Friday, June 12, 2009

Soybean Futures Set for a Seventh Weekly Gain on Rising Demand

June 12 (Bloomberg) -- Soybean futures are set for a seventh weekly gain in Chicago after reaching a nine-month high yesterday as the weaker dollar made U.S. supplies more attractive to overseas buyers.

The Dollar Index, which tracks the greenback against six major currencies, has fallen 6.7 percent this quarter. U.S. inventories of the oilseed may drop to a 32-year low of 110 million bushels by Aug. 31, the nation’s agriculture department said June 10.

“People are generally concerned about the supply issue, as well as demand,” Jonathan Barratt, managing director at Commodity Broking Services Pty in Sydney, said by phone today. “We’ve seen the dollar weak as well. It’s a combination of everything.”

Soybeans for July delivery gained as much as 1.2 percent to $12.8175 a bushel in after-hours trading on the Chicago Board of Trade, after reaching $12.9125 a bushel yesterday, the highest since Sept. 3. The most-active contract was at $12.7225 at 2:21 p.m. in Singapore and is set for a 3.8 percent gain this week.

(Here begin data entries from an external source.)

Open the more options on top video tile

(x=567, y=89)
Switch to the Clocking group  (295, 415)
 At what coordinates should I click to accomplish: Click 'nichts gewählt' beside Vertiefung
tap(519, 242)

Soybean meal, an ingredient in feeds for livestock, rose as much as 1 percent to $432.30 per 2,000 pounds, and was last at $428.20. The July-delivery contract is headed for an 8.1 percent gain this week, after trading at an 11-month high of $433.40 yesterday.

The futures have gained 66 percent in the past six months, outpacing the 49 percent rise in soybean prices, after the market underestimated demand, Commodity Broking’s Barratt said.

“We obviously have some very large demand out of China,” he said.

U.S. Exports

Shipments of soybean meal from the U.S., the world’s third- biggest supplier, rose 34 percent to 189,821 metric tons in the week ended June 4 from a week earlier, the U.S. Department of Agriculture said in a report yesterday.

Crushing soybeans has become unprofitable in China after costs of the bean imports surged, state-owned China National Grain and Oils Information Center said June 4.

“There just seems to be more demand for the meal, rather than the actual bean itself,” Barratt said. “You might have a stockpile in beans which can be drawn into or drawn down, but if you’re not refining into the meal, then you’ve got an issue.”

Soybean oil exports rose 54 percent to 6,577 tons, from 4,278 tons a week earlier, the USDA said.

Corn for July delivery fell 0.5 percent to $4.39 a bushel, taking its loss for the week to 1.1 percent.

Korean Tender

Nonghyup Feed Inc., South Korea’s biggest single buyer of feed grains, purchased as much as 275,000 tons of corn, said two industry executives who participated in yesterday’s tender.

Wheat for July delivery fell 0.8 percent to $5.90 a bushel, taking the weekly loss to 5.3 percent.

Morocco will reap 4.5 million tons of soft wheat in the 2009-10 marketing year, 77 percent more than a year earlier, the USDA Foreign Agricultural Service reported. Durum wheat production will increase 61 percent to 2 million tons, the FAS said in a report dated June 8.

The country will import 1.5 million tons of common wheat and 600,000 tons of durum wheat, the FAS said.

Canada’s wheat production may fall 18 percent this year as dry, cool conditions in the western Prairies slow crop development and wet weather in Manitoba delays seeding, the Canadian Wheat Board said in a report.

Canada’s harvest may include 16.4 million tons of non-durum wheat, down from 20 million tons a year earlier, and 4.4 million tons of durum varieties, down from 5.5 million tons, the CWB said in a preliminary forecast.